Exercise: Count the lines in the data below that contain the string "height", matching case exactly. Reply with the number only.

Listing:
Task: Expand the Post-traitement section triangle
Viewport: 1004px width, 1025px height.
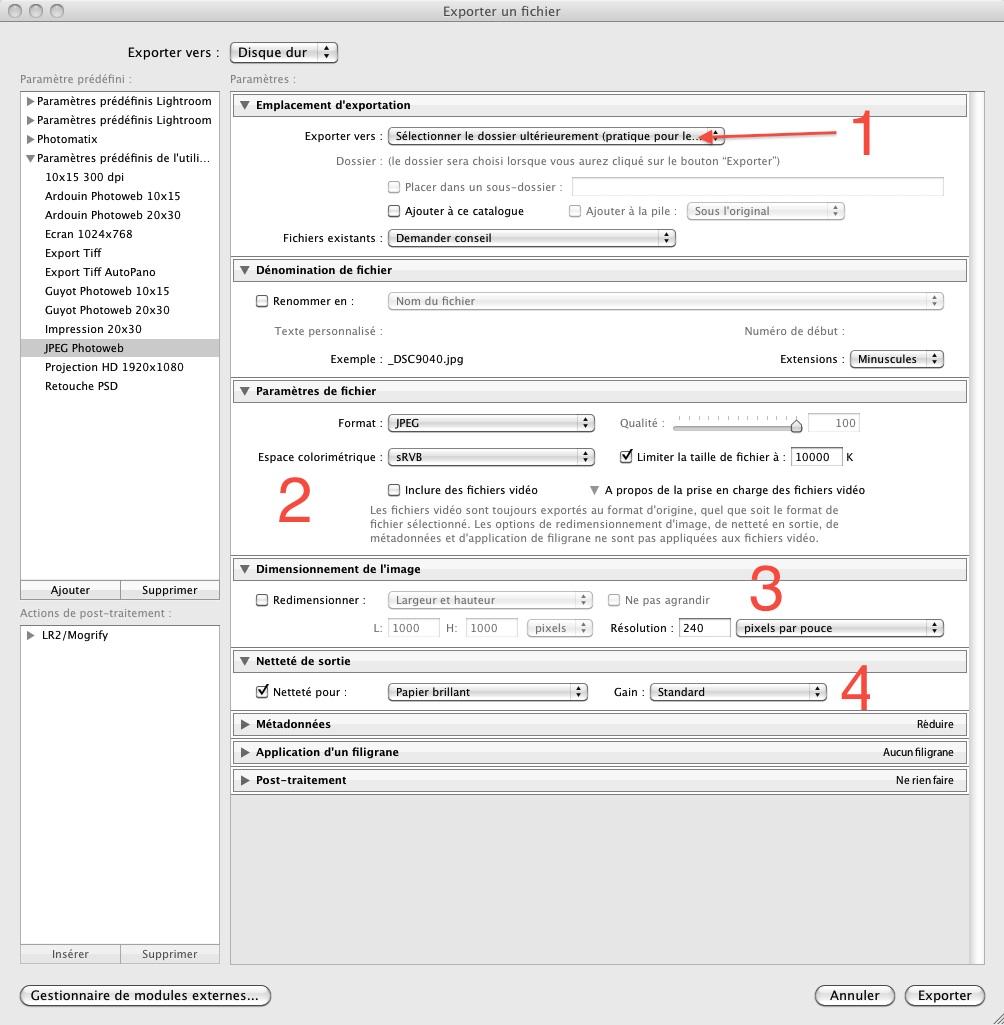Action: pyautogui.click(x=244, y=780)
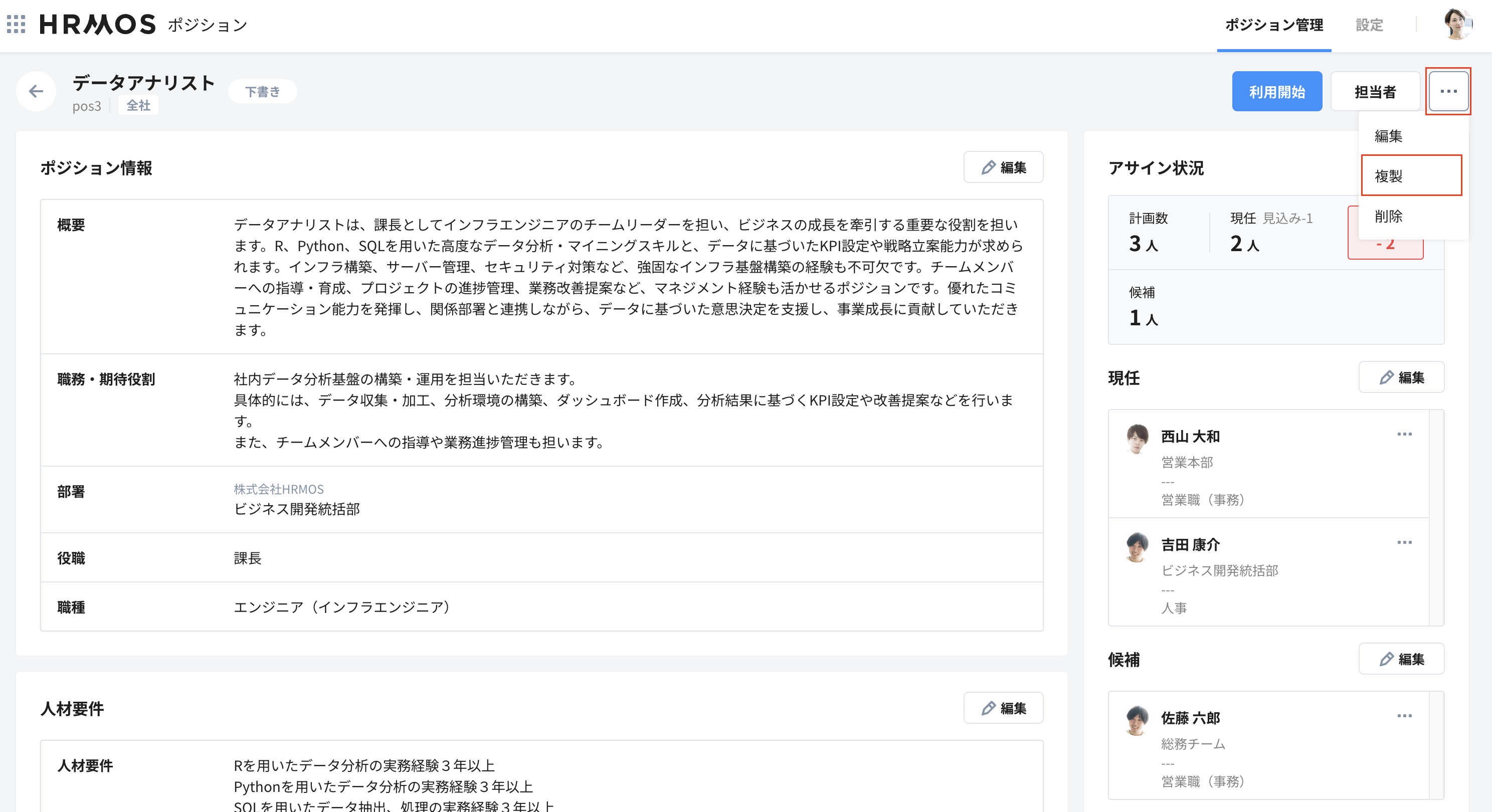Open the three-dot actions menu near 担当者

pos(1448,91)
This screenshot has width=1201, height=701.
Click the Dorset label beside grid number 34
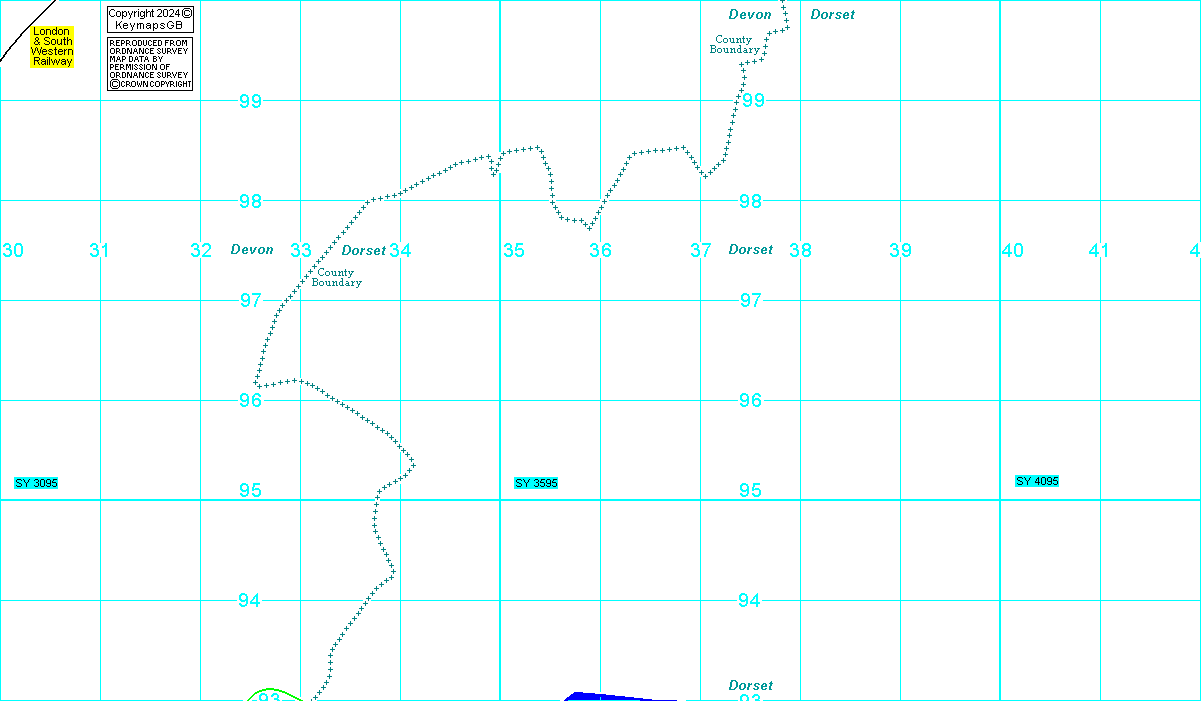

Expected answer: 2